Pizzaria homenageia banda que tocava em igreja
Dinha Marquezine, da Seda Cáustica, diz que, mesmo quando acha o nome de um estabelecimento comercial inusitado, não o considera ridículo. ''Ninguém batiza seu comércio com qualquer nome. Por pior que ele pareça, com certeza é algo que significa uma coisa para o proprietário, foi o melhor que ele conseguiu fazer. Por isso respeito qualquer nome'', diz ela.
No caso da Pizzaria La-Baredas, que funciona na Vila Casoni há quase dois anos, o que soa irreverente teve uma origem triste. ''Sou evangélico e na minha igreja tocava um conjunto muito bom, chamado Os Labaredas. Eram ótimos. Só que os integrantes morreram num acidente de trânsito em Assis (interior de São Paulo)'', conta Benedito Fonseca, um dos proprietários do La-Baredas. ''Decidi que, quando tivesse um comércio, eu homenagearia a banda''.

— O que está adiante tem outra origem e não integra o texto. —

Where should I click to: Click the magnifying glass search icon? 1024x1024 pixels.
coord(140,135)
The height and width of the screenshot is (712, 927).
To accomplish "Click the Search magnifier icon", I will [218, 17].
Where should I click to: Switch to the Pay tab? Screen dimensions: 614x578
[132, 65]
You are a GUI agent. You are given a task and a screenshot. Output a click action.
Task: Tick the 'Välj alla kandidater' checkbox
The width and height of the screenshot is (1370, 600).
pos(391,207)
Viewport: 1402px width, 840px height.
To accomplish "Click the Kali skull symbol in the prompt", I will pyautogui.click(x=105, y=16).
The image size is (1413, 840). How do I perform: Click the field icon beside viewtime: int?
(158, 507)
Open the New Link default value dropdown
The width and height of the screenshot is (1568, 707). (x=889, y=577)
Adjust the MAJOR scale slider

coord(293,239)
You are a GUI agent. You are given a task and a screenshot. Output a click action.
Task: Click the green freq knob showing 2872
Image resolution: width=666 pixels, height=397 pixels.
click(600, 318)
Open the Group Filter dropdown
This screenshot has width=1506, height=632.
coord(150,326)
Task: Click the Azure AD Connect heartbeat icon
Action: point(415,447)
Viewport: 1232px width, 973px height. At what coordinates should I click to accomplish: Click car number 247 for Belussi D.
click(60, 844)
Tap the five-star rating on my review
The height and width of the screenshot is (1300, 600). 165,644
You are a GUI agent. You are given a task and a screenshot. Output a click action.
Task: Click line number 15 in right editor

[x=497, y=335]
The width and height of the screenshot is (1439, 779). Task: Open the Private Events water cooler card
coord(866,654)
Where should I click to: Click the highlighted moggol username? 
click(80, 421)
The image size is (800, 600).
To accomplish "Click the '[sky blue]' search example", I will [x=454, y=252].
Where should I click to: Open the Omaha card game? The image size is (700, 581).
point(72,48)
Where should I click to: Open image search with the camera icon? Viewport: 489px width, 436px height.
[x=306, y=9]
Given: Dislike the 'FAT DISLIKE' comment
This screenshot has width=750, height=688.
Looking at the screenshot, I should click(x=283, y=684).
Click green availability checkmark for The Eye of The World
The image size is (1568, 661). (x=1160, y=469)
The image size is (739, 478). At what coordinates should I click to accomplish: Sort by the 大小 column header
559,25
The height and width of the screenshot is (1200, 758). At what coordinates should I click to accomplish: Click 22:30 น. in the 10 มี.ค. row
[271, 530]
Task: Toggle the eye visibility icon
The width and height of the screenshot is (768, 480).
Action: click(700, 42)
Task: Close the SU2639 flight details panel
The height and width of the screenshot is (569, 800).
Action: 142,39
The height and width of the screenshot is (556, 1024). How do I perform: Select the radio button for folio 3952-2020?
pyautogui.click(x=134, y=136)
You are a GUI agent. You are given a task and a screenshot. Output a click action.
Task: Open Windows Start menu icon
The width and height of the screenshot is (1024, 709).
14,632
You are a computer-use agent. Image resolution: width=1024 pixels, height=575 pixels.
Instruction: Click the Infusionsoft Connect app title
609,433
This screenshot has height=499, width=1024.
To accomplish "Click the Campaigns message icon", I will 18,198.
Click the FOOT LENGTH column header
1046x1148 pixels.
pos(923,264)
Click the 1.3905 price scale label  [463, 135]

A separação em 'La-Baredas' tinha o objetivo de fazer referência a outro restaurante de massas da cidade, onde Fonseca trabalhou por cinco anos. ''Ficou meio italiano'', aponta Renan Almeida Silva, o outro proprietário da pizzaria. Os sócios consideram que o nome deu sorte ao estabelecimento, e informam que a pizza mais vendida é sempre a xará do restaurante. Nesse caso, muito mais pelos ingredientes do que pelo nome abençoado: a La-Baredas é o item mais recheado do cardápio, com catupiry, lombo e vários outros componentes.